The project of “Macbeth (An Undoing),” written and directed by Zinnie Harris, is to re-evaluate the female characters in Shakespeare’s tragedy. The play, presented by Theater for a New Audience and the Rose Theater, begins as a loose adaptation of the material: Macbeth, a celebrated soldier fighting on behalf of Scotland, hears a prophecy from three weird sisters that he’ll get two promotions, including one to the throne. The Macbeths then pave their path to power by murdering everyone who could stand in their way.

With the exception of some modern paraphrasing, the unnecessary fan-fiction-esque addition of a romantic affair and a larger showing by the witches — who sometimes break the fourth wall and at others appear as servants — much of the first half of the show follows the original. In the second half, however, the production changes direction; Macbeth is the one who can’t seem to wash the blood off his hands. As he descends into the particular brand of madness usually reserved for Lady Macbeth, she transforms into the king. In fact, those around her begin addressing her as “sir” and “king.” Lady Macbeth, it turns out, has her own history with the witches, whom she sought out for medicine to prevent a miscarriage but neglected to pay when she still lost the child.

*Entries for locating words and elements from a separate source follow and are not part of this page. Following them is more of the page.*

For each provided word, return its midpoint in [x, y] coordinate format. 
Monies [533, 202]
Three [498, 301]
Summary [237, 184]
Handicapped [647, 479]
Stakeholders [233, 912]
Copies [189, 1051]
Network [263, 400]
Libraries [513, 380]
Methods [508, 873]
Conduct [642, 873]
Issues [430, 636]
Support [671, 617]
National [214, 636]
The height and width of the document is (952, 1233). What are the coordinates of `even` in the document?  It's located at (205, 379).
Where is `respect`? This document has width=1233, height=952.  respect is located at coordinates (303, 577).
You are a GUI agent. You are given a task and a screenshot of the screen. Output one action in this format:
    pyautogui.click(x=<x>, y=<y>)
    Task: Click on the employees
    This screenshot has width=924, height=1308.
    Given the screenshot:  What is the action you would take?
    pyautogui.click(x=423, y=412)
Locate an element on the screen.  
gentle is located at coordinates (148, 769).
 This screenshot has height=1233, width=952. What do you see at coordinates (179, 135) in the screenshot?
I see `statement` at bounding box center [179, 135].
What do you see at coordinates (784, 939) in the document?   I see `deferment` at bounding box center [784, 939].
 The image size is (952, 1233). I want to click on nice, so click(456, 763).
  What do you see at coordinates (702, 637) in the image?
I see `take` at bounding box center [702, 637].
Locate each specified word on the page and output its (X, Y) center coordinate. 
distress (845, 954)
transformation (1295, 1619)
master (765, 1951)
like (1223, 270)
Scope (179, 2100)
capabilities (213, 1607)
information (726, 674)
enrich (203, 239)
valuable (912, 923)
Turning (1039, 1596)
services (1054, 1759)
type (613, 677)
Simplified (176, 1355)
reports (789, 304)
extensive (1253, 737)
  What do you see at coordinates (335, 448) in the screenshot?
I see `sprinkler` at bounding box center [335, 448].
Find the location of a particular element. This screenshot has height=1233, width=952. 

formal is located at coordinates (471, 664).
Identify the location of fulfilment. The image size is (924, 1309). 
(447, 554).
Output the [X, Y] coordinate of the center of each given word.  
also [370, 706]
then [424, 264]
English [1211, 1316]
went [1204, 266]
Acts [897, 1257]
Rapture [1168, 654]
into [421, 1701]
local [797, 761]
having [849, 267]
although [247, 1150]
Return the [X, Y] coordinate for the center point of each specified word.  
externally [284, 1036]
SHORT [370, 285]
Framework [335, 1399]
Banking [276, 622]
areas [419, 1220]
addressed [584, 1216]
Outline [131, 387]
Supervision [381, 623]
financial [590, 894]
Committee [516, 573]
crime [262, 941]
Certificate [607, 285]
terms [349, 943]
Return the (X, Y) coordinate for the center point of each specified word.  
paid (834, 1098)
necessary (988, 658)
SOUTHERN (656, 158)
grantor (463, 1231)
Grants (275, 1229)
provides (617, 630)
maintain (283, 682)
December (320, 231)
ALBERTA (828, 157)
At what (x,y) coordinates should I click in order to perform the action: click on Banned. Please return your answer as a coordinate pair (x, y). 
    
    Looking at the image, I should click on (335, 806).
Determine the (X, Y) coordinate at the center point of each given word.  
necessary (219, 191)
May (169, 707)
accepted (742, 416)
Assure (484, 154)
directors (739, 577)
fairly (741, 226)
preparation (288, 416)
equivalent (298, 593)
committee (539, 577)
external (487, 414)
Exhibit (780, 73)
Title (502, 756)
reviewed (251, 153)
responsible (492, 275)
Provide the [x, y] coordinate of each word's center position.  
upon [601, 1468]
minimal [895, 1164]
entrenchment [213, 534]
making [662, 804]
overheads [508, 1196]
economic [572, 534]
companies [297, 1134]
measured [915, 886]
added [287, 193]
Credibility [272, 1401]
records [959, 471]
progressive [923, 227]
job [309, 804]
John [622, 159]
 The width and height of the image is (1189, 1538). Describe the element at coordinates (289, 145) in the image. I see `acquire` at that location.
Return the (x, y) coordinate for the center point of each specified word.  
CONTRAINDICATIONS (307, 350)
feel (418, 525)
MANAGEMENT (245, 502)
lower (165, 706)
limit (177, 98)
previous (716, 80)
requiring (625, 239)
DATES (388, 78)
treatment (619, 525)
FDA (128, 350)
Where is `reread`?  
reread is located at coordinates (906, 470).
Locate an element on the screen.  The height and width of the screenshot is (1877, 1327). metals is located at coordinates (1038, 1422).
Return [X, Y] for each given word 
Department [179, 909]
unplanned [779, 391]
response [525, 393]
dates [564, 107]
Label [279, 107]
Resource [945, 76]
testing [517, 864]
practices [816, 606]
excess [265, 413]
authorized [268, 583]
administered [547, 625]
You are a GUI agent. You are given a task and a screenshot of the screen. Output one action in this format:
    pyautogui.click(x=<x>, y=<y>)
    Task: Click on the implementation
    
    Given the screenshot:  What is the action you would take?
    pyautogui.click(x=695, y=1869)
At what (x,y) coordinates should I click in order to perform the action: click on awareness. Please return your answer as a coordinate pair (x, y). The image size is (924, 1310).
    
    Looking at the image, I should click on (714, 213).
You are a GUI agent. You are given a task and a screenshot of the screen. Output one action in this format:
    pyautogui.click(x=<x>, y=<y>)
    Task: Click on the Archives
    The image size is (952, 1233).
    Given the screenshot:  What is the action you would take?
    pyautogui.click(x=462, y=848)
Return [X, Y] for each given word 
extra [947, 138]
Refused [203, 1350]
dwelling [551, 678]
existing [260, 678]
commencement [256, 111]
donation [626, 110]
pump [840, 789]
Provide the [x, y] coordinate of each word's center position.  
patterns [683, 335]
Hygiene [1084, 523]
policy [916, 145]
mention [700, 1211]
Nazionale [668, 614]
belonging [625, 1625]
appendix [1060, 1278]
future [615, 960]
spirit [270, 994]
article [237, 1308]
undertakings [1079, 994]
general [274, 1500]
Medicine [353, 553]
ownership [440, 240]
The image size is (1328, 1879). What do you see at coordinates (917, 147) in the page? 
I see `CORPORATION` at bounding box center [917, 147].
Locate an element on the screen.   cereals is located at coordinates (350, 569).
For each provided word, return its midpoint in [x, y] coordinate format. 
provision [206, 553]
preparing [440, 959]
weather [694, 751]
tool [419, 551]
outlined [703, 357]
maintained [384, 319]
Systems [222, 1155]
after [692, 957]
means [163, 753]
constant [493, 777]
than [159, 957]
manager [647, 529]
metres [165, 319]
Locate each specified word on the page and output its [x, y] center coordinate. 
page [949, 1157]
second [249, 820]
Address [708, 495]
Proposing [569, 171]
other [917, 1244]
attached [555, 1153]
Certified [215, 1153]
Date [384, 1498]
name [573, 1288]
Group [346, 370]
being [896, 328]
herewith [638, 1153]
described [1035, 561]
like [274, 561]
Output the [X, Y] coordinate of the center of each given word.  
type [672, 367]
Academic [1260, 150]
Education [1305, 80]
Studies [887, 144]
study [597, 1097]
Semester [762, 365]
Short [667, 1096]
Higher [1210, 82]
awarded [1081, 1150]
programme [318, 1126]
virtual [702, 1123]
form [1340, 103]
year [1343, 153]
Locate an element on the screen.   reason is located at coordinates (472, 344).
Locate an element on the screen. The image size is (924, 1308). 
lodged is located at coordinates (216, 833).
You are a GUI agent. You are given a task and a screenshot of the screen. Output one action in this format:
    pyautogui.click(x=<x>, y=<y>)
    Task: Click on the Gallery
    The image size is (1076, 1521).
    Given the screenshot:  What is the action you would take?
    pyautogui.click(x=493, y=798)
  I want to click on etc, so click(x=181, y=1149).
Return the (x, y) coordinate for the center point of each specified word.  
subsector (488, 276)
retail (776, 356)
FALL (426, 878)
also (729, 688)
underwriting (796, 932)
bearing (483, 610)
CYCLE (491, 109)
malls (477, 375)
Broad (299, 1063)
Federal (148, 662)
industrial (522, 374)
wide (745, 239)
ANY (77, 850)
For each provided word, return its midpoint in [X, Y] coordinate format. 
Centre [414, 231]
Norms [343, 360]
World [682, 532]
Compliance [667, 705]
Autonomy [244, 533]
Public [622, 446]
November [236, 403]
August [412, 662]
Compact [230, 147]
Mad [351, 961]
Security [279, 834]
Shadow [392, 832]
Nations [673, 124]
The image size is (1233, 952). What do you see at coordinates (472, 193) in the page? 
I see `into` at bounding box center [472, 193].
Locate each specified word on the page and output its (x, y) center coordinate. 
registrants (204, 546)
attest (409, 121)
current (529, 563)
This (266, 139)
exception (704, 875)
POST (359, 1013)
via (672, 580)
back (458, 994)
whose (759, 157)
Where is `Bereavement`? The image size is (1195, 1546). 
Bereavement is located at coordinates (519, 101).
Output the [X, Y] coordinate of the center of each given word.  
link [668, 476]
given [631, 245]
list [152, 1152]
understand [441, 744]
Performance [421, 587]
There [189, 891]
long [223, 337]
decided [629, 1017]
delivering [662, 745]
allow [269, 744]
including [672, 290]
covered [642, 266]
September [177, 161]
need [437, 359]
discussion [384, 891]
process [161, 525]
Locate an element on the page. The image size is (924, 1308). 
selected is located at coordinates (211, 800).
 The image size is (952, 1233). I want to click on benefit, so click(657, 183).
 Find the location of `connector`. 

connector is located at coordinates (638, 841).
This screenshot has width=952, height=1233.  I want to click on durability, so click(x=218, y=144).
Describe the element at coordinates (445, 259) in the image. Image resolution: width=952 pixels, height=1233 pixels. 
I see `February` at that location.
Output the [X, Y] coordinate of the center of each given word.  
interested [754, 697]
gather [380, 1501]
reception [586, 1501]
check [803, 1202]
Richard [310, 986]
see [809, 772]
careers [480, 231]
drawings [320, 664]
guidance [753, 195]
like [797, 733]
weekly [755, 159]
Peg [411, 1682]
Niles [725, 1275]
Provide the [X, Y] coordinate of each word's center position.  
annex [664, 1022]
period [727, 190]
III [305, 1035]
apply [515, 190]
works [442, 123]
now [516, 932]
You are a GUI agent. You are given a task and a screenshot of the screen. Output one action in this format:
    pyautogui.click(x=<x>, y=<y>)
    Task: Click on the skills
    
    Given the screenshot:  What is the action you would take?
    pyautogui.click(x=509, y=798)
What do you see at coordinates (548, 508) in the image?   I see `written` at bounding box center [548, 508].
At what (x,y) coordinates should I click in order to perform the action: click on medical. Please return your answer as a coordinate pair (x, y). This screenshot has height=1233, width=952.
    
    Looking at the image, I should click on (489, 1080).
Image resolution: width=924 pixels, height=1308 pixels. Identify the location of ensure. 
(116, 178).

“So I am reduced to my infertility after all,” Lady Macbeth says to her husband when he accusingly interrogates her about the miscarriages. The line is one of several that the play offers as a rebuttal to some unclear larger discourse about the gender politics of “Macbeth.” “Unclear” because the ultimate irony (and failure) of “Macbeth (An Undoing)” is that in trying to subvert the gender politics of the original, it actually contradicts itself, making the character arcs and themes largely incoherent. So this Lady Macbeth complains about being characterized by her infertility, and yet the material that most heavily emphasizes her obsessive desire for a child are unique additions to this play not found in Shakespeare’s text.

Playing Lady Macbeth, Nicole Cooper is at her best when she offers a more realistic, matter-of-fact interpretation of the character in the first half of the production. But she and her Macbeth, played by Adam Best, lack chemistry, and the actors can’t negate the fact that instead of expanding the characters, the play’s role reversals flatten them. Shakespeare already built in a reversal between these characters; Macbeth’s early hesitance and caution shifts to untethered resolve, while Lady Macbeth’s early steadfastness shifts to guilt and madness.